Exercise requirements
Return the data that follows exactly. Include every line.

(Stored items)

--------

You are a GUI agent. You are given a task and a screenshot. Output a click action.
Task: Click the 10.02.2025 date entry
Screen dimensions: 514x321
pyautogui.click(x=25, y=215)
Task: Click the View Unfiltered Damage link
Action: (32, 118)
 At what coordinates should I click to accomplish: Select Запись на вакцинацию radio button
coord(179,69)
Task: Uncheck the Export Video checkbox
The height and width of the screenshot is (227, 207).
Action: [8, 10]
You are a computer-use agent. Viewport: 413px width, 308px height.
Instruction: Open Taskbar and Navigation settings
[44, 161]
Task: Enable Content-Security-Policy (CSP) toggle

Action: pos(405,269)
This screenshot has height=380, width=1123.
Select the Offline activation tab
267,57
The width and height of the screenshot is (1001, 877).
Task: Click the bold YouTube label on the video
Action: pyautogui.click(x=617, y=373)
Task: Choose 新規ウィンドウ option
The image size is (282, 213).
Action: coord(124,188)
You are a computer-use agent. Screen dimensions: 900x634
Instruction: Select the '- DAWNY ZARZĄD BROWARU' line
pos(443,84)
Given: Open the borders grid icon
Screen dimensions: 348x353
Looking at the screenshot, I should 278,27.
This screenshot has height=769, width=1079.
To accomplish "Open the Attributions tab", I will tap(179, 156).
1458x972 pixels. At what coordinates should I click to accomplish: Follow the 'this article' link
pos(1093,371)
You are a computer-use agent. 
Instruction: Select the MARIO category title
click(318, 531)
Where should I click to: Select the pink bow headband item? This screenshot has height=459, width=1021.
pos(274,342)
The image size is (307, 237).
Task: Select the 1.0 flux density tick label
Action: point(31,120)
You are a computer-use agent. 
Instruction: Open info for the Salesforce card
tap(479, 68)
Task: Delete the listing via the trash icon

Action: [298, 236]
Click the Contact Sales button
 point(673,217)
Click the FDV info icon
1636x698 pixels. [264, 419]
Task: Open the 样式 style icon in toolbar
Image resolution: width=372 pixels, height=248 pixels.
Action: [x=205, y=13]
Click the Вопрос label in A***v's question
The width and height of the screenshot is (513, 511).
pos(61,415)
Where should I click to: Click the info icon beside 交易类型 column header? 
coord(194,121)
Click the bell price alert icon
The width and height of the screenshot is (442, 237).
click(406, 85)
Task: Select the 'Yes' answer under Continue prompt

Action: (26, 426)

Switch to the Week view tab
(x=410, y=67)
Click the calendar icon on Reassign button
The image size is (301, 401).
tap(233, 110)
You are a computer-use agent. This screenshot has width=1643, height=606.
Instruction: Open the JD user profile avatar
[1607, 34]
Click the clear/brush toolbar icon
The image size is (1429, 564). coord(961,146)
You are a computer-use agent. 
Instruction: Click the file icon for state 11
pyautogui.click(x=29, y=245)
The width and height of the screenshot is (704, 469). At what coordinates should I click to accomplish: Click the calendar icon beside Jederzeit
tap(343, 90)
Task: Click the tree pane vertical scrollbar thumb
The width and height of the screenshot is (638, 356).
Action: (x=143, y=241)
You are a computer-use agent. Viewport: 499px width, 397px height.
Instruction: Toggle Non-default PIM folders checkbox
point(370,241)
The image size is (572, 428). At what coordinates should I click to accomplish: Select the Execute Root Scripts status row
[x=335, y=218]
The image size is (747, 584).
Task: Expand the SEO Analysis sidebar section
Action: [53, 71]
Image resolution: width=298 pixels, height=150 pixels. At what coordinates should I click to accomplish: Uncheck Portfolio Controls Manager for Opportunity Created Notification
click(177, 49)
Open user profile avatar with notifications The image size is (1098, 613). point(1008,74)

--------

Exercise answer
You are a GUI agent. You are given a task and a screenshot. Output a click action.
Task: Click the 10.02.2025 date entry
Screen dimensions: 514x321
pyautogui.click(x=25, y=215)
Task: Click the View Unfiltered Damage link
Action: (32, 118)
 At what coordinates should I click to accomplish: Select Запись на вакцинацию radio button
coord(179,69)
Task: Uncheck the Export Video checkbox
The height and width of the screenshot is (227, 207).
Action: [8, 10]
You are a computer-use agent. Viewport: 413px width, 308px height.
Instruction: Open Taskbar and Navigation settings
[44, 161]
Task: Enable Content-Security-Policy (CSP) toggle

Action: pos(405,269)
This screenshot has height=380, width=1123.
Select the Offline activation tab
267,57
The width and height of the screenshot is (1001, 877).
Task: Click the bold YouTube label on the video
Action: pyautogui.click(x=617, y=373)
Task: Choose 新規ウィンドウ option
The image size is (282, 213).
Action: coord(124,188)
You are a computer-use agent. Screen dimensions: 900x634
Instruction: Select the '- DAWNY ZARZĄD BROWARU' line
pos(443,84)
Given: Open the borders grid icon
Screen dimensions: 348x353
Looking at the screenshot, I should 278,27.
This screenshot has height=769, width=1079.
To accomplish "Open the Attributions tab", I will tap(179, 156).
1458x972 pixels. At what coordinates should I click to accomplish: Follow the 'this article' link
pos(1093,371)
You are a computer-use agent. 
Instruction: Select the MARIO category title
click(318, 531)
Where should I click to: Select the pink bow headband item? This screenshot has height=459, width=1021.
pos(274,342)
The image size is (307, 237).
Task: Select the 1.0 flux density tick label
Action: point(31,120)
You are a computer-use agent. 
Instruction: Open info for the Salesforce card
tap(479, 68)
Task: Delete the listing via the trash icon

Action: [298, 236]
Click the Contact Sales button
 point(673,217)
Click the FDV info icon
1636x698 pixels. [264, 419]
Task: Open the 样式 style icon in toolbar
Image resolution: width=372 pixels, height=248 pixels.
Action: [x=205, y=13]
Click the Вопрос label in A***v's question
The width and height of the screenshot is (513, 511).
pos(61,415)
Where should I click to: Click the info icon beside 交易类型 column header? 
coord(194,121)
Click the bell price alert icon
The width and height of the screenshot is (442, 237).
click(406, 85)
Task: Select the 'Yes' answer under Continue prompt

Action: (26, 426)

Switch to the Week view tab
(x=410, y=67)
Click the calendar icon on Reassign button
The image size is (301, 401).
tap(233, 110)
You are a computer-use agent. This screenshot has width=1643, height=606.
Instruction: Open the JD user profile avatar
[1607, 34]
Click the clear/brush toolbar icon
The image size is (1429, 564). coord(961,146)
You are a computer-use agent. 
Instruction: Click the file icon for state 11
pyautogui.click(x=29, y=245)
The width and height of the screenshot is (704, 469). At what coordinates should I click to accomplish: Click the calendar icon beside Jederzeit
tap(343, 90)
Task: Click the tree pane vertical scrollbar thumb
The width and height of the screenshot is (638, 356).
Action: (x=143, y=241)
You are a computer-use agent. Viewport: 499px width, 397px height.
Instruction: Toggle Non-default PIM folders checkbox
point(370,241)
The image size is (572, 428). At what coordinates should I click to accomplish: Select the Execute Root Scripts status row
[x=335, y=218]
The image size is (747, 584).
Task: Expand the SEO Analysis sidebar section
Action: [53, 71]
Image resolution: width=298 pixels, height=150 pixels. At what coordinates should I click to accomplish: Uncheck Portfolio Controls Manager for Opportunity Created Notification
click(177, 49)
Open user profile avatar with notifications The image size is (1098, 613). point(1008,74)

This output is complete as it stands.